# Task to carry out
Extract the entries verbatim, starting at their first line and ending after the line that contains "pos(52,211)". Leave the pictures out of your answer.

# Supplied information
= = = = = = =

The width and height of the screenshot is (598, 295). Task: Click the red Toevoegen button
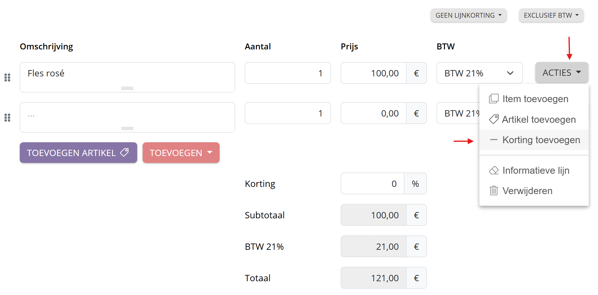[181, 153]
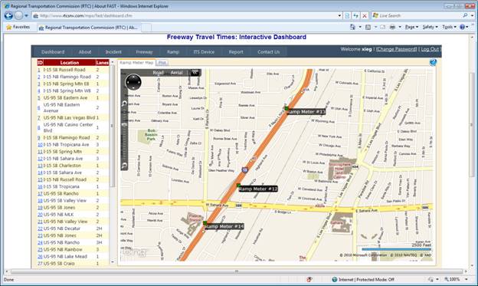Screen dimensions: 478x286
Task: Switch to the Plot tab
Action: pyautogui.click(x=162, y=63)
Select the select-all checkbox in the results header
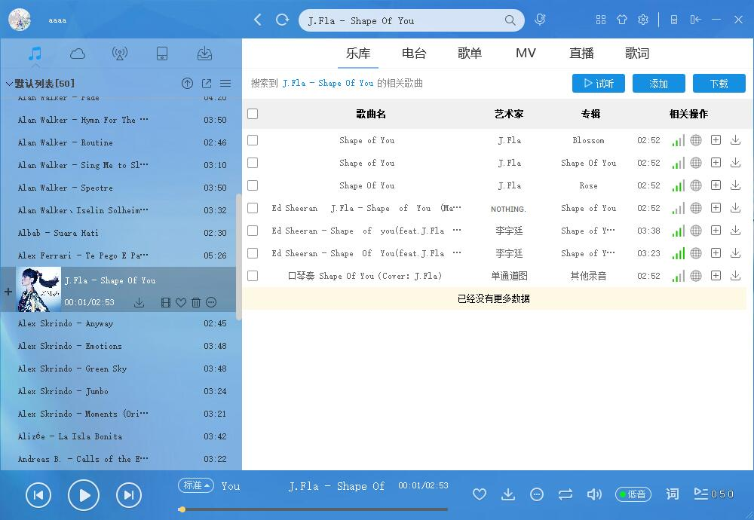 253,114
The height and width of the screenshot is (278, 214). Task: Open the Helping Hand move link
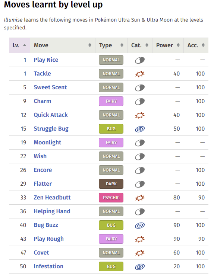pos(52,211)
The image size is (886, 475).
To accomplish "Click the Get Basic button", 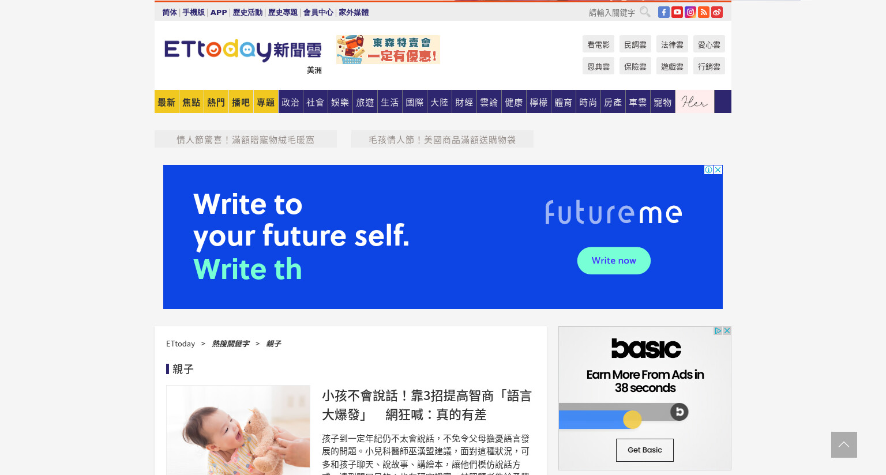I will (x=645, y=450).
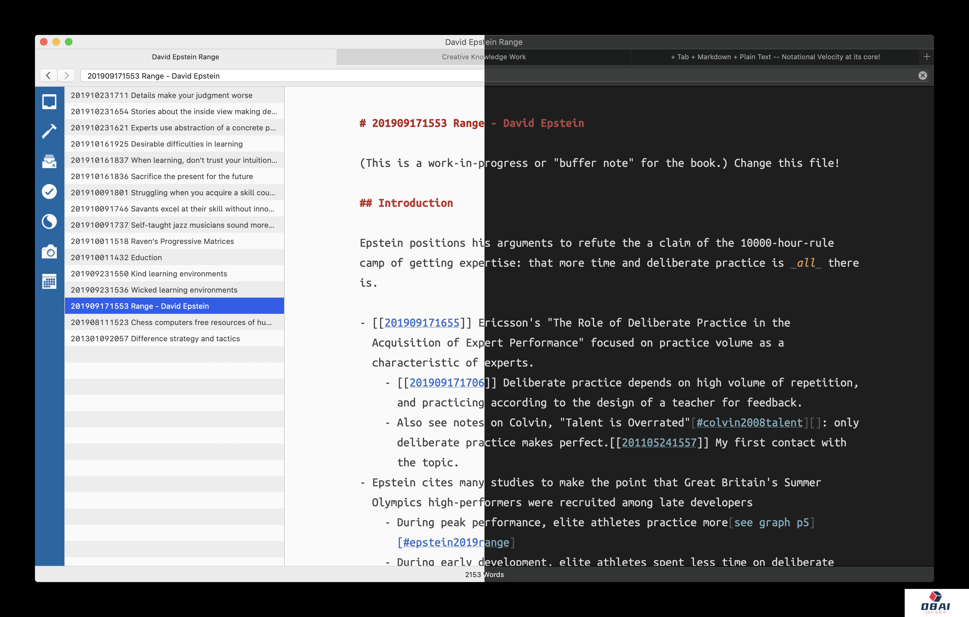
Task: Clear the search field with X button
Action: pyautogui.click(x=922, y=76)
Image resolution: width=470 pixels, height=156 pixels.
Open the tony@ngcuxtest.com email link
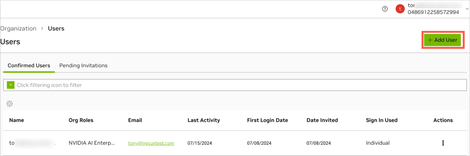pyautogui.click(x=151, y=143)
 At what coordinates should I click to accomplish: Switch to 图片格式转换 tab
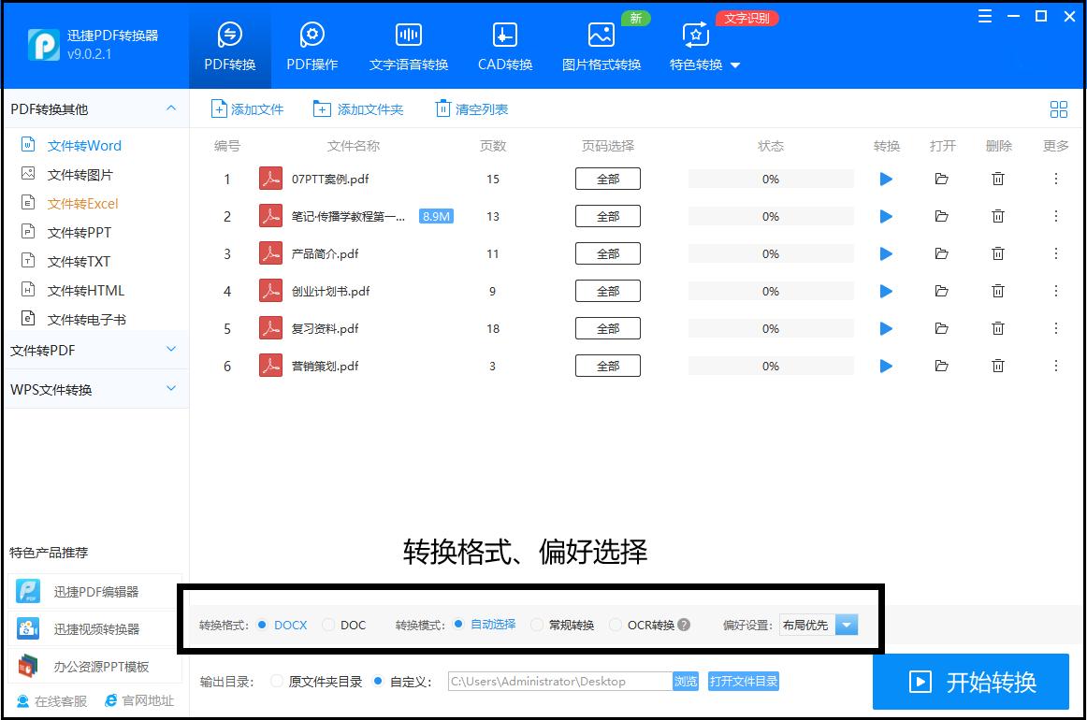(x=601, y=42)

= = = = = = =

# Written answer
The width and height of the screenshot is (598, 295). Task: Click the red Toevoegen button
[181, 153]
Screen dimensions: 478x286
Task: Switch to the Plot tab
Action: pyautogui.click(x=162, y=63)
Select the select-all checkbox in the results header
 253,114
The height and width of the screenshot is (278, 214). Task: Open the Helping Hand move link
pos(52,211)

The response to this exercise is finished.